* _What this task involves_
With no word left out, write out the entire listing.

* _Exercise input_
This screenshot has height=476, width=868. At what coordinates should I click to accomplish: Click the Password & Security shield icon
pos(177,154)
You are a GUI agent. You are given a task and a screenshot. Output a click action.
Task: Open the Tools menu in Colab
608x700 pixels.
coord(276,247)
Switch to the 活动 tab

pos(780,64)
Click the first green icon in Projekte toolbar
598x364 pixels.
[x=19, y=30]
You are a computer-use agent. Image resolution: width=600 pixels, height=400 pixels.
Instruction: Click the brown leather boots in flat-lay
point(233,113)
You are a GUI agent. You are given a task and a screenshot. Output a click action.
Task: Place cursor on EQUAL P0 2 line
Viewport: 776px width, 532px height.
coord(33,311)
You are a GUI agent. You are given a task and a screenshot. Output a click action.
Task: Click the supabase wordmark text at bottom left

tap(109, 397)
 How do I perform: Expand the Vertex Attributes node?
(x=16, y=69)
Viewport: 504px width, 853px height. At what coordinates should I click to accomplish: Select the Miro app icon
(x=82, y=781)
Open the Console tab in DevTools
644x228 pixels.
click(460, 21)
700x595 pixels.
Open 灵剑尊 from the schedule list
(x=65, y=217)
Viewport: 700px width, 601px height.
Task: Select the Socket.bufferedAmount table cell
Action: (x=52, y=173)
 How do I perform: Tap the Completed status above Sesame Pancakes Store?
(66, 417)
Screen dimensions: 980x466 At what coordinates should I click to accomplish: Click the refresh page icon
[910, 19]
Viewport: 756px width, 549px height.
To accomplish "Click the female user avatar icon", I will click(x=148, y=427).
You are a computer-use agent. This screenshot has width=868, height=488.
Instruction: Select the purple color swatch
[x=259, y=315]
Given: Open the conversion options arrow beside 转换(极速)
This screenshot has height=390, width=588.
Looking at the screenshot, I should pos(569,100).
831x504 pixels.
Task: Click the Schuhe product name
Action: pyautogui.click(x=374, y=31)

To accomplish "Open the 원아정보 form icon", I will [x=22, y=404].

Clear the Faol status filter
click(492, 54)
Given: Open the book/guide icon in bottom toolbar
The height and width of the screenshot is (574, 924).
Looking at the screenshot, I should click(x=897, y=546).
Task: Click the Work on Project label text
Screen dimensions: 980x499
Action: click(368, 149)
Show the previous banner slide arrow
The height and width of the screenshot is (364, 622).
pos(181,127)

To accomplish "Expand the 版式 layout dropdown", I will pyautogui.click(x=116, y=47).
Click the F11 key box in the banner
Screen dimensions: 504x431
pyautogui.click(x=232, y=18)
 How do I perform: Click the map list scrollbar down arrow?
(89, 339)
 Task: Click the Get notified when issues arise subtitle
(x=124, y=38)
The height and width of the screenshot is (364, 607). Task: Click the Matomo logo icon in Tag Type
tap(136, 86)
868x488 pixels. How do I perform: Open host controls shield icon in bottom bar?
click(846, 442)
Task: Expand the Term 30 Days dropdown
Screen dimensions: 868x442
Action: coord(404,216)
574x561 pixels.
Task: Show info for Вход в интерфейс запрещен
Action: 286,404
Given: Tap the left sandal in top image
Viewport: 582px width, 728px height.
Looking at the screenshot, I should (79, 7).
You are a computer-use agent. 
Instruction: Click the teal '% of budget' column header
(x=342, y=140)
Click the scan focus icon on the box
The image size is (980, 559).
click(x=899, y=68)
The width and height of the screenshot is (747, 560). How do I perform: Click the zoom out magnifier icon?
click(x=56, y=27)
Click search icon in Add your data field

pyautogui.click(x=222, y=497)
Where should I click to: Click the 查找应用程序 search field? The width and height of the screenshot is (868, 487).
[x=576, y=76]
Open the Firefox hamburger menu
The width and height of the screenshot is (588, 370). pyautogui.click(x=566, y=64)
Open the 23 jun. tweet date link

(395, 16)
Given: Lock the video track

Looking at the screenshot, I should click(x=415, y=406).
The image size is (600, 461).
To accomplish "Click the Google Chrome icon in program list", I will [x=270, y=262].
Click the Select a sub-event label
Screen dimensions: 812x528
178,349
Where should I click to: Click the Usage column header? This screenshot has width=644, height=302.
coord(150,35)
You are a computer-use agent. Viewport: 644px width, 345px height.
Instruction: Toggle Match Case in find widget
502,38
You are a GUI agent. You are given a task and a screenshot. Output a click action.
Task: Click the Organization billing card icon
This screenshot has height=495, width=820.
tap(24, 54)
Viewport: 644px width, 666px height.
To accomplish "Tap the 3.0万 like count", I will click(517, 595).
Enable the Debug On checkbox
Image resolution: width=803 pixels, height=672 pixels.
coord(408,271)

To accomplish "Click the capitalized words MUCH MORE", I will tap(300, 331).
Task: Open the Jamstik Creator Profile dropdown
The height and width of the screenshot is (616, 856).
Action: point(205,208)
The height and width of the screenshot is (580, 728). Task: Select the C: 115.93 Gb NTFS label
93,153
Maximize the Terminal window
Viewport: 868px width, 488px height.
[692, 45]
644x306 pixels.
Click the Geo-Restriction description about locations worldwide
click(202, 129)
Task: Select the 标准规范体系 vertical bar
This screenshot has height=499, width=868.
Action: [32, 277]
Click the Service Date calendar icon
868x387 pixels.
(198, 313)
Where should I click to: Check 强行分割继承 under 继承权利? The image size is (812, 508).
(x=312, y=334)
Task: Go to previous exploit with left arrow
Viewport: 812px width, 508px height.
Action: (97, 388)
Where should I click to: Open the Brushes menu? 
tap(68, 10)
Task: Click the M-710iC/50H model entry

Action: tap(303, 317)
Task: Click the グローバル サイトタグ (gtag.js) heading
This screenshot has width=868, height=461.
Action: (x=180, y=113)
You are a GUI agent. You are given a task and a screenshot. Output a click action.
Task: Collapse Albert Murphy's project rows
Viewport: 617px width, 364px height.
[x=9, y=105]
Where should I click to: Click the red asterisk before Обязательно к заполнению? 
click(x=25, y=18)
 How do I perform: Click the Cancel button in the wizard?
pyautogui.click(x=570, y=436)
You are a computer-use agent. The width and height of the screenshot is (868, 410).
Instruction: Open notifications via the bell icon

* _Result below_
This screenshot has height=476, width=868. At what coordinates should I click to accomplish: Click the Password & Security shield icon
pos(177,154)
You are a GUI agent. You are given a task and a screenshot. Output a click action.
Task: Open the Tools menu in Colab
608x700 pixels.
coord(276,247)
Switch to the 活动 tab

pos(780,64)
Click the first green icon in Projekte toolbar
598x364 pixels.
[x=19, y=30]
You are a computer-use agent. Image resolution: width=600 pixels, height=400 pixels.
Instruction: Click the brown leather boots in flat-lay
point(233,113)
You are a GUI agent. You are given a task and a screenshot. Output a click action.
Task: Place cursor on EQUAL P0 2 line
Viewport: 776px width, 532px height.
coord(33,311)
You are a GUI agent. You are given a task and a screenshot. Output a click action.
Task: Click the supabase wordmark text at bottom left

tap(109, 397)
 How do I perform: Expand the Vertex Attributes node?
(x=16, y=69)
Viewport: 504px width, 853px height. At what coordinates should I click to accomplish: Select the Miro app icon
(x=82, y=781)
Open the Console tab in DevTools
644x228 pixels.
click(460, 21)
700x595 pixels.
Open 灵剑尊 from the schedule list
(x=65, y=217)
Viewport: 700px width, 601px height.
Task: Select the Socket.bufferedAmount table cell
Action: (x=52, y=173)
 How do I perform: Tap the Completed status above Sesame Pancakes Store?
(66, 417)
Screen dimensions: 980x466 At what coordinates should I click to accomplish: Click the refresh page icon
[910, 19]
Viewport: 756px width, 549px height.
To accomplish "Click the female user avatar icon", I will click(x=148, y=427).
You are a computer-use agent. This screenshot has width=868, height=488.
Instruction: Select the purple color swatch
[x=259, y=315]
Given: Open the conversion options arrow beside 转换(极速)
This screenshot has height=390, width=588.
Looking at the screenshot, I should pos(569,100).
831x504 pixels.
Task: Click the Schuhe product name
Action: pyautogui.click(x=374, y=31)

To accomplish "Open the 원아정보 form icon", I will [x=22, y=404].

Clear the Faol status filter
click(492, 54)
Given: Open the book/guide icon in bottom toolbar
The height and width of the screenshot is (574, 924).
Looking at the screenshot, I should click(x=897, y=546).
Task: Click the Work on Project label text
Screen dimensions: 980x499
Action: click(368, 149)
Show the previous banner slide arrow
The height and width of the screenshot is (364, 622).
pos(181,127)

To accomplish "Expand the 版式 layout dropdown", I will pyautogui.click(x=116, y=47).
Click the F11 key box in the banner
Screen dimensions: 504x431
pyautogui.click(x=232, y=18)
 How do I perform: Click the map list scrollbar down arrow?
(89, 339)
 Task: Click the Get notified when issues arise subtitle
(x=124, y=38)
The height and width of the screenshot is (364, 607). Task: Click the Matomo logo icon in Tag Type
tap(136, 86)
868x488 pixels. How do I perform: Open host controls shield icon in bottom bar?
click(846, 442)
Task: Expand the Term 30 Days dropdown
Screen dimensions: 868x442
Action: coord(404,216)
574x561 pixels.
Task: Show info for Вход в интерфейс запрещен
Action: 286,404
Given: Tap the left sandal in top image
Viewport: 582px width, 728px height.
Looking at the screenshot, I should (79, 7).
You are a computer-use agent. 
Instruction: Click the teal '% of budget' column header
(x=342, y=140)
Click the scan focus icon on the box
The image size is (980, 559).
click(x=899, y=68)
The width and height of the screenshot is (747, 560). How do I perform: Click the zoom out magnifier icon?
click(x=56, y=27)
Click search icon in Add your data field

pyautogui.click(x=222, y=497)
Where should I click to: Click the 查找应用程序 search field? The width and height of the screenshot is (868, 487).
[x=576, y=76]
Open the Firefox hamburger menu
The width and height of the screenshot is (588, 370). pyautogui.click(x=566, y=64)
Open the 23 jun. tweet date link

(395, 16)
Given: Lock the video track

Looking at the screenshot, I should click(x=415, y=406).
The image size is (600, 461).
To accomplish "Click the Google Chrome icon in program list", I will [x=270, y=262].
Click the Select a sub-event label
Screen dimensions: 812x528
178,349
Where should I click to: Click the Usage column header? This screenshot has width=644, height=302.
coord(150,35)
You are a computer-use agent. Viewport: 644px width, 345px height.
Instruction: Toggle Match Case in find widget
502,38
You are a GUI agent. You are given a task and a screenshot. Output a click action.
Task: Click the Organization billing card icon
This screenshot has height=495, width=820.
tap(24, 54)
Viewport: 644px width, 666px height.
To accomplish "Tap the 3.0万 like count", I will click(517, 595).
Enable the Debug On checkbox
Image resolution: width=803 pixels, height=672 pixels.
coord(408,271)

To accomplish "Click the capitalized words MUCH MORE", I will tap(300, 331).
Task: Open the Jamstik Creator Profile dropdown
The height and width of the screenshot is (616, 856).
Action: point(205,208)
The height and width of the screenshot is (580, 728). Task: Select the C: 115.93 Gb NTFS label
93,153
Maximize the Terminal window
Viewport: 868px width, 488px height.
[692, 45]
644x306 pixels.
Click the Geo-Restriction description about locations worldwide
click(202, 129)
Task: Select the 标准规范体系 vertical bar
This screenshot has height=499, width=868.
Action: [32, 277]
Click the Service Date calendar icon
868x387 pixels.
(198, 313)
Where should I click to: Check 强行分割继承 under 继承权利? The image size is (812, 508).
(x=312, y=334)
Task: Go to previous exploit with left arrow
Viewport: 812px width, 508px height.
Action: (97, 388)
Where should I click to: Open the Brushes menu? 
tap(68, 10)
Task: Click the M-710iC/50H model entry

Action: tap(303, 317)
Task: Click the グローバル サイトタグ (gtag.js) heading
This screenshot has width=868, height=461.
Action: (x=180, y=113)
You are a GUI agent. You are given a task and a screenshot. Output a click action.
Task: Collapse Albert Murphy's project rows
Viewport: 617px width, 364px height.
[x=9, y=105]
Where should I click to: Click the red asterisk before Обязательно к заполнению? 
click(x=25, y=18)
 How do I perform: Click the Cancel button in the wizard?
pyautogui.click(x=570, y=436)
You are a computer-use agent. The width and height of the screenshot is (868, 410).
Instruction: Open notifications via the bell icon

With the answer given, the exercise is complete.